この毛も先端が球状だが、べたべたするような分泌物はない。

子房から長い雌しべが花の外まで延々と伸びる。
写真では見えないが、子房の表面には蜜が潤沢に湧き出していた。
蜜を舐めてみたかったのだが、ほのかな屁糞の臭いに怖気づいてしまった。

雌しべの先よりも少し内側(写真の左)に見えるのが雄しべの葯だ。
雄しべはなぜ短いのだろう。

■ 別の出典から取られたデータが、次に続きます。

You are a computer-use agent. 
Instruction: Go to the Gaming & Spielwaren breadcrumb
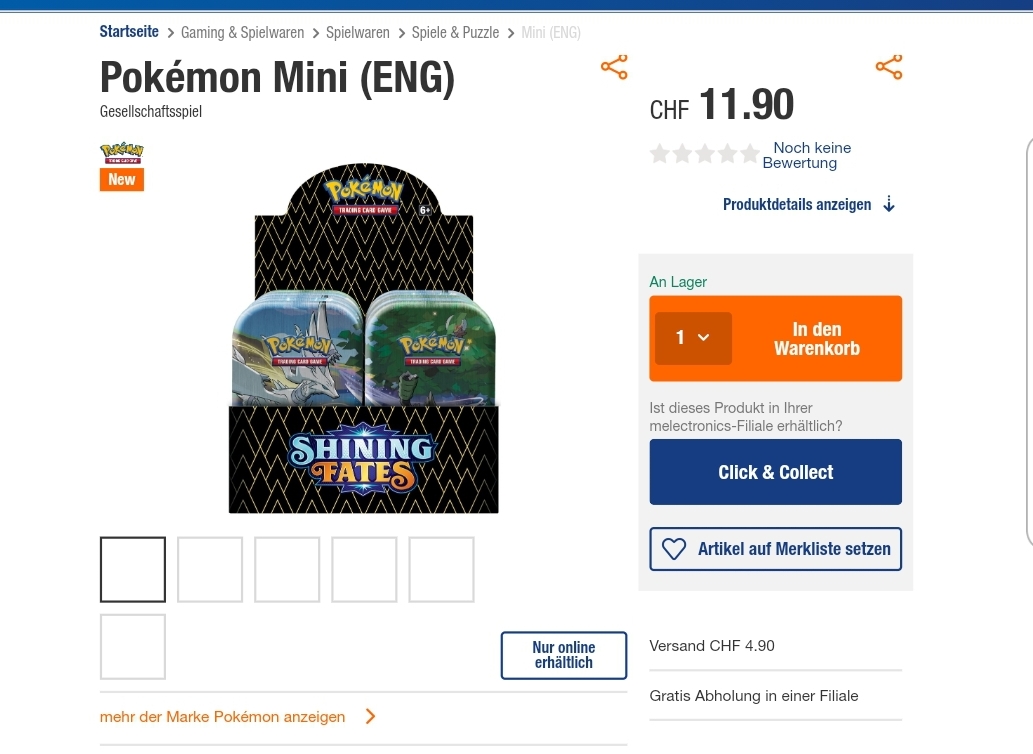tap(242, 33)
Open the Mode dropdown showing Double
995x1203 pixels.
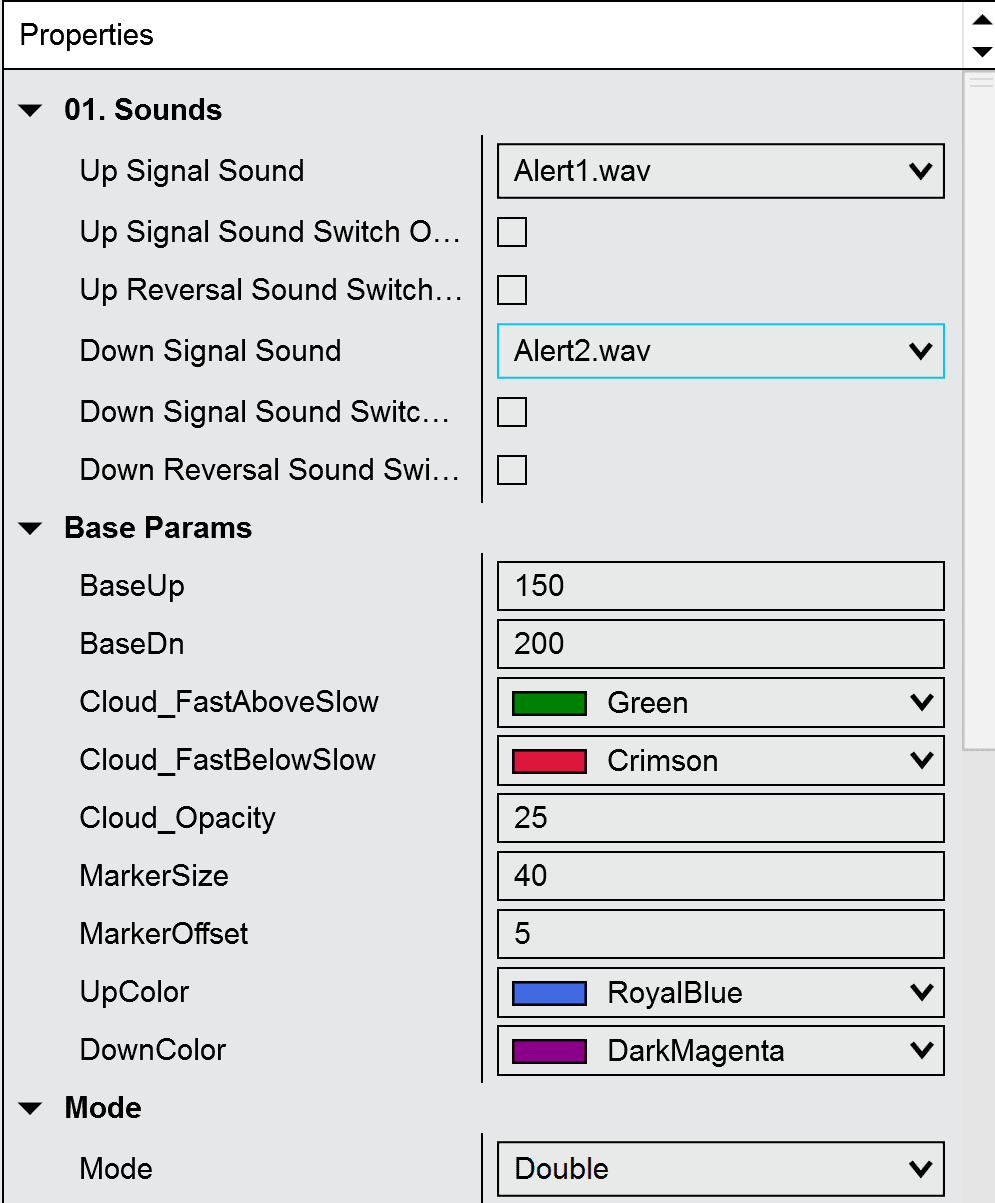(x=721, y=1169)
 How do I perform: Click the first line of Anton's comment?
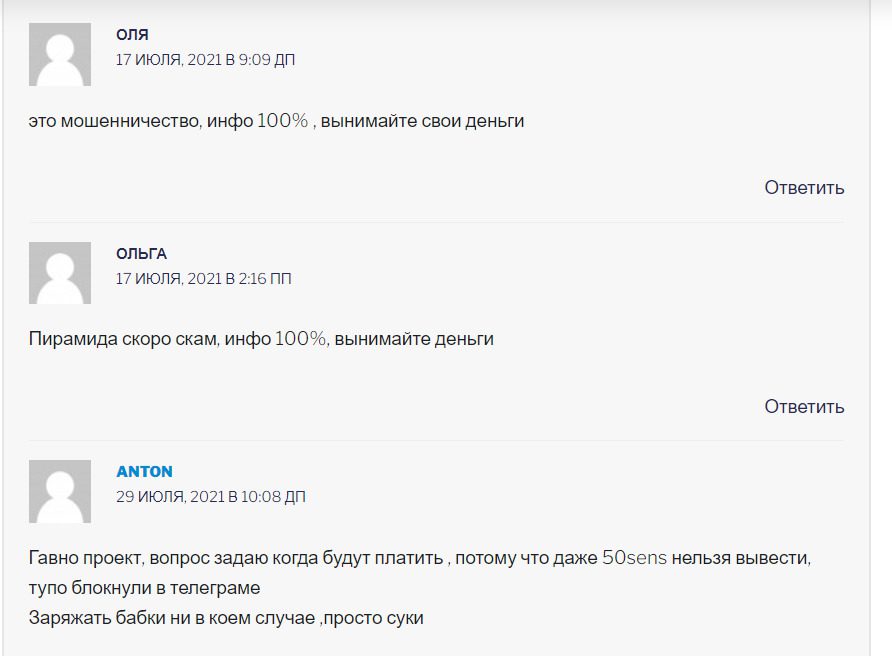click(420, 558)
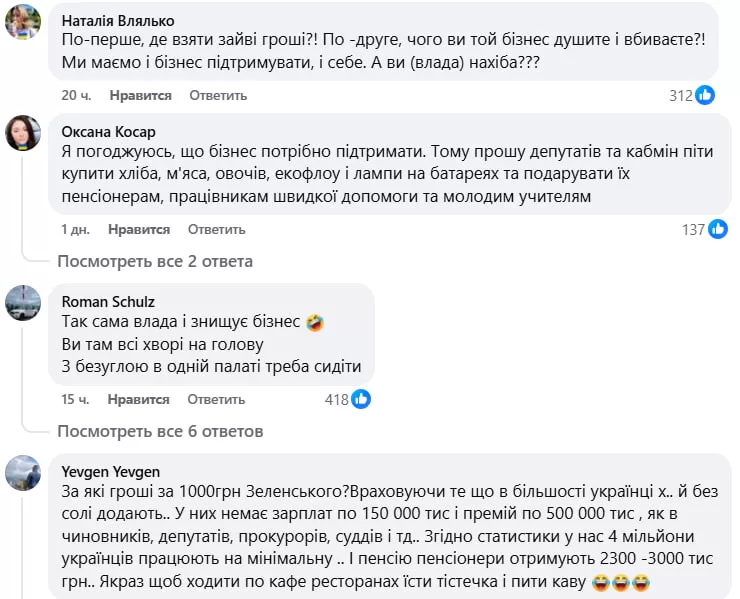740x599 pixels.
Task: Click like reaction icon with 418 count
Action: pyautogui.click(x=361, y=400)
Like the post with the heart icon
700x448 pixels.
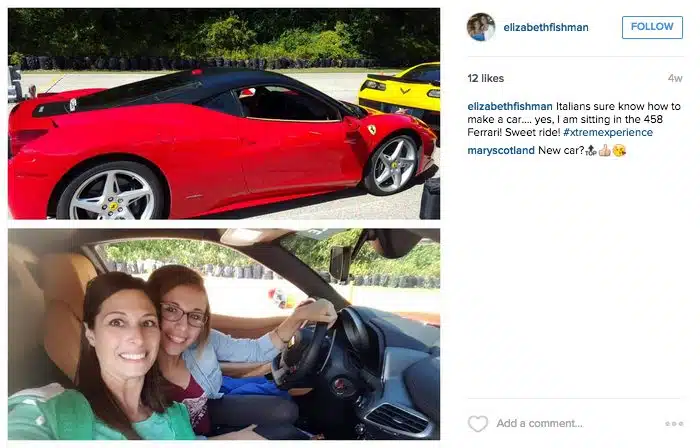[478, 423]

自家受粉を避けるためなのだろうか。

つくづく不思議なのは、花弁の内側の毛である。
蜜を求めてやってくる昆虫には大きな障害になるだろう。
びっしり生えた毛をすり抜けられる、ごく小さな昆虫(例えば小さなアリやアザミウマなど)だけを花粉媒介者と設定しているのだろうか。だとするとそれはかなり効率が悪いと思われる。
ごく小さな昆虫は花から花へ移動して受粉に貢献するとは考えられないし、花に小さな昆虫が集まるところを観た記憶がない。
ご存じの方、お心当たりのある方は、ぜひ教えていただきたい。

話はそれるが、ずいぶん前にクマバチの盗蜜を観察した。

● 江戸川べりの観察-2 ヘクソカズラの謎の傷  

今年はクマバチの盗蜜を観ていないが、ヘクソカズラは盗まれやすい花の形だ。


さて、花弁と雄しべは外れやすく、雌しべだけを残して落下する。(↓)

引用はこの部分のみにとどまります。